Einen kleinen Schlenker durchs Heimbachtal führt der Weg entlang an Weinhängen nahezu immer in Sicht- & Hörtweite von Wohnhäusern. An einem neu errichteten Brunnen geht es vorbei, dort hat man das erste mal die Möglichkeit Wasser aufzufüllen. Offiziell ist es kein Trinkwasser, aber das bleibt am ende ja jeden selbst überlassen. Einen etwas größeren Schlenker macht man am Gailsbachtal. Der Weg führt hier etwas unlogisch verlaufend (Man wollte hier wohl die Straße umgehen) einen Forstweg etwas oberhalb der Wohnbebauung entlang. Der Weg durch die Rheingoldstraße ist wegen der historischen Gebäude und der aufdem offiziellen Weg überflüssigen Steigung dann doch etwas schöner. Gemächlich geht es wieder durch Weinhänge bergauf bis man schließlich oberhalb der Burg Fürstenberg steht von wo aus man wiedermal ein tolles Panorama über das Rheintal hat.

Blickauf die Heimburg

Der Charakter des RheinBurgenWeges ändert sich von hier an grundlegend. Ist man zuvor noch überwiegend durch Wälder gelaufen geht es nun über die nahezu flache Hochebene durch Felder und Wiesen. Den Ort Winzberg erblickt man nur etwas entfernt, dann einen Bogen später streift man das örtchen Medenscheid. Zum Aussichtspunkt der Grillhütte Medenscheid hat man es nicht mehr weit. Hier hat man wiedermal eine tollen Blick aufs Rheintal, einige Meter weiter zusätzlich auch auf Bacharach. Von der Hütte aus sind es noch gut 500 Meter zum ersten Trailmagic aufder Süd-Nord Variante des RheinBurgenWeges, ein Weinautomat…

Der Weinautomat. In direkter Umgebung gibt es auch noch diverse Sitzmöglichkeiten. Die nächste Schutzhütte ist 500m entfernt. Was will man mehr?

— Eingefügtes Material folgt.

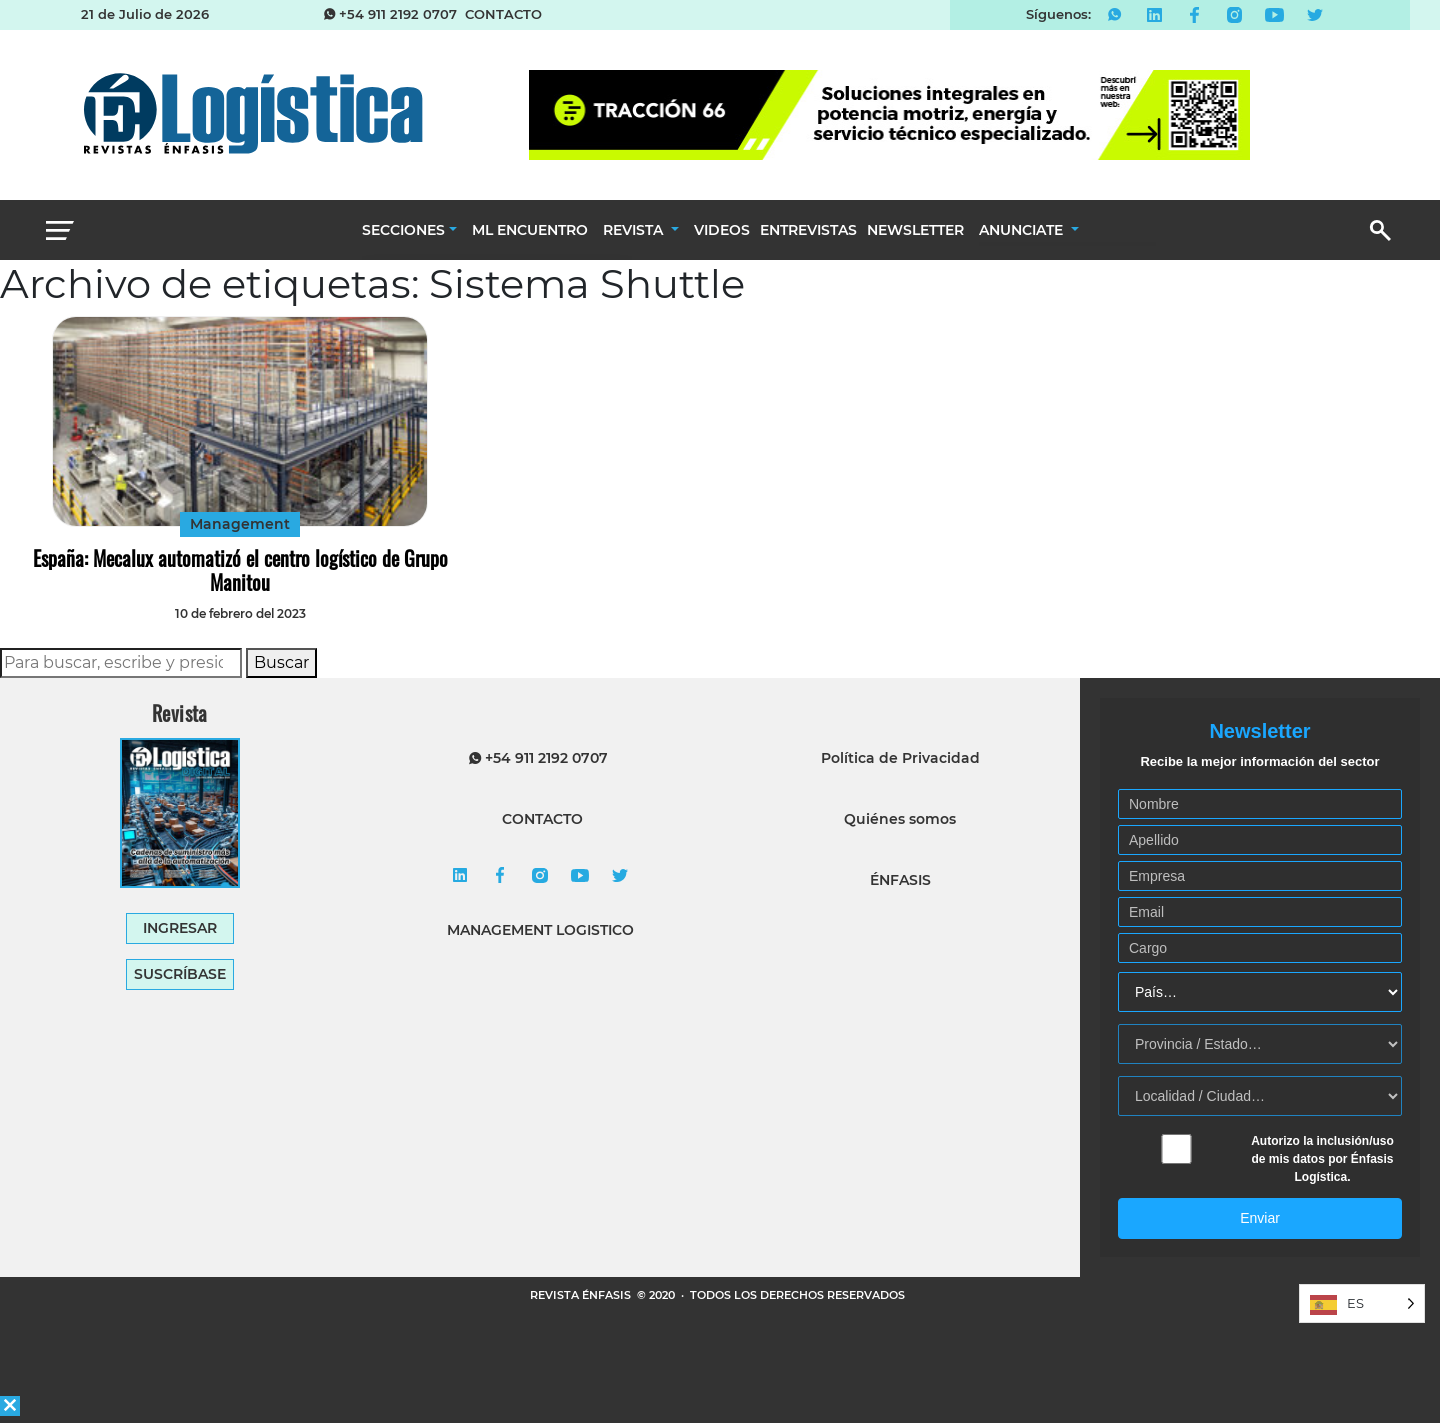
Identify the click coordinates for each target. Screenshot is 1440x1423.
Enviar (1260, 1218)
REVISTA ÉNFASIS (582, 1295)
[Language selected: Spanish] (1362, 1303)
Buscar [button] (281, 662)
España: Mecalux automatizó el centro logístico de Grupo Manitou (240, 570)
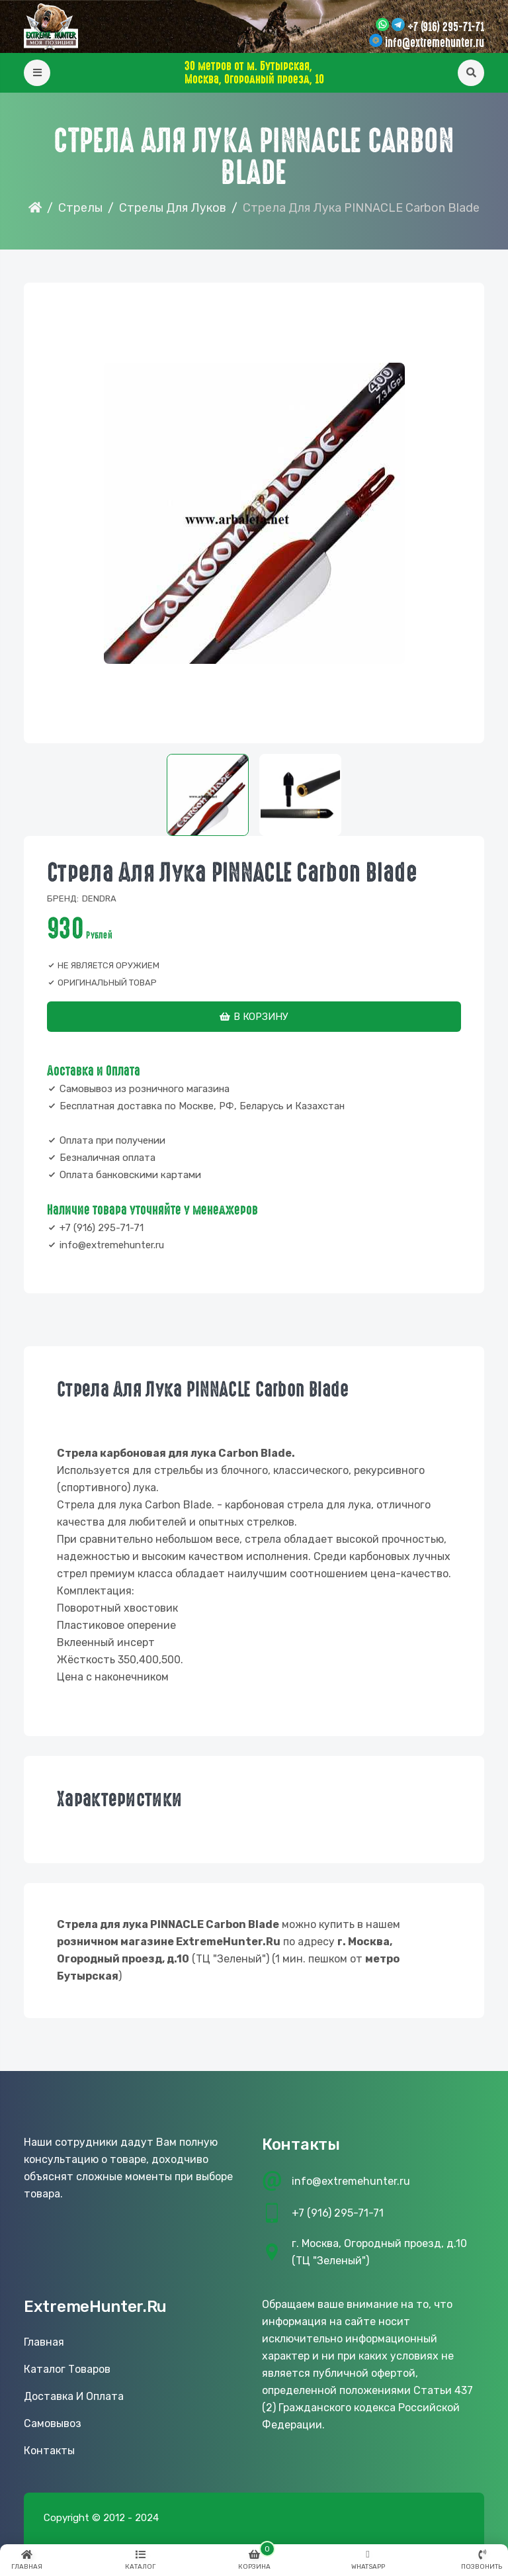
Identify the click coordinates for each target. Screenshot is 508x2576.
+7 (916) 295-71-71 (445, 27)
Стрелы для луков (172, 208)
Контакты (49, 2450)
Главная (44, 2342)
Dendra (99, 898)
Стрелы (80, 208)
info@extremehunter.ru (434, 43)
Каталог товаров (67, 2369)
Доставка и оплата (74, 2396)
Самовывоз (52, 2423)
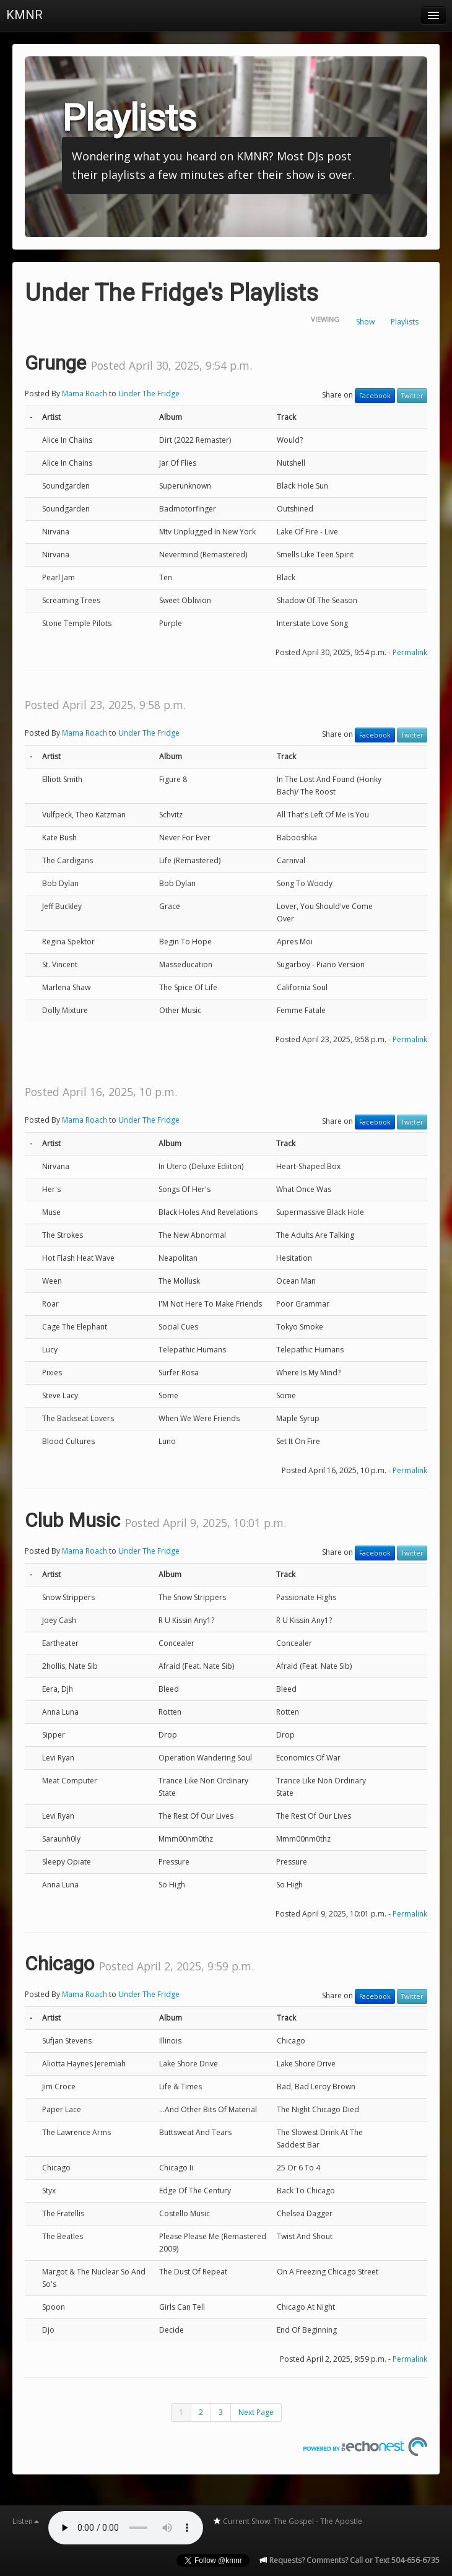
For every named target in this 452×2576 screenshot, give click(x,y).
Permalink (410, 652)
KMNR (24, 14)
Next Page (256, 2412)
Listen (25, 2521)
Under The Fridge (149, 393)
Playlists (405, 321)
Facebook (375, 395)
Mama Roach (84, 393)
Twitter (412, 395)
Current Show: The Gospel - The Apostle (287, 2521)
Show (365, 321)
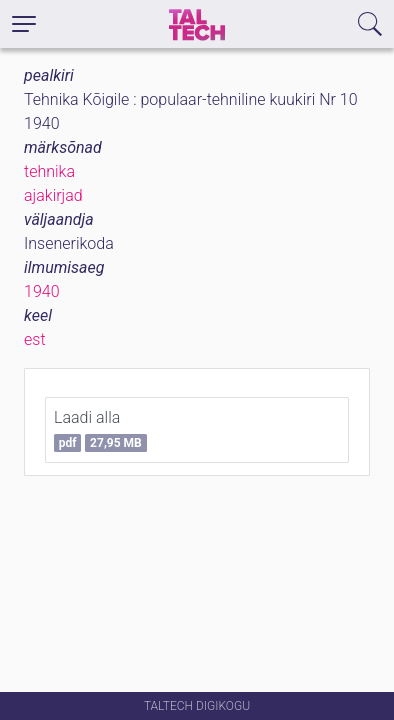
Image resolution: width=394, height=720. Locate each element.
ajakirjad (53, 195)
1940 (42, 291)
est (35, 339)
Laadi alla (100, 430)
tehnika (49, 171)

Medenscheid hinter sich gelassen geht es etwas kreuz und quer, ein Tal umlauend, einen großen Bogen um Neurath, dann der beginnende Abstieg nach Bacharach bis zur Burg Stahleck welche heute eine Jugendherberge ist. Es lohnt sich hier auf jeden Fall den Weg bis zum Abstieg hinter Burg Stahleck zu wandern und nicht schon vorher den Schildern zum Bahnhof zu folgen. Hinter der Burg kann man dann immer noch zur St. Peter Kirche und einer alten Ruine absteigen um anschließed die mittelalterliche Stadt Bacharach zu erkunden wo dann auch diese Etappe endet.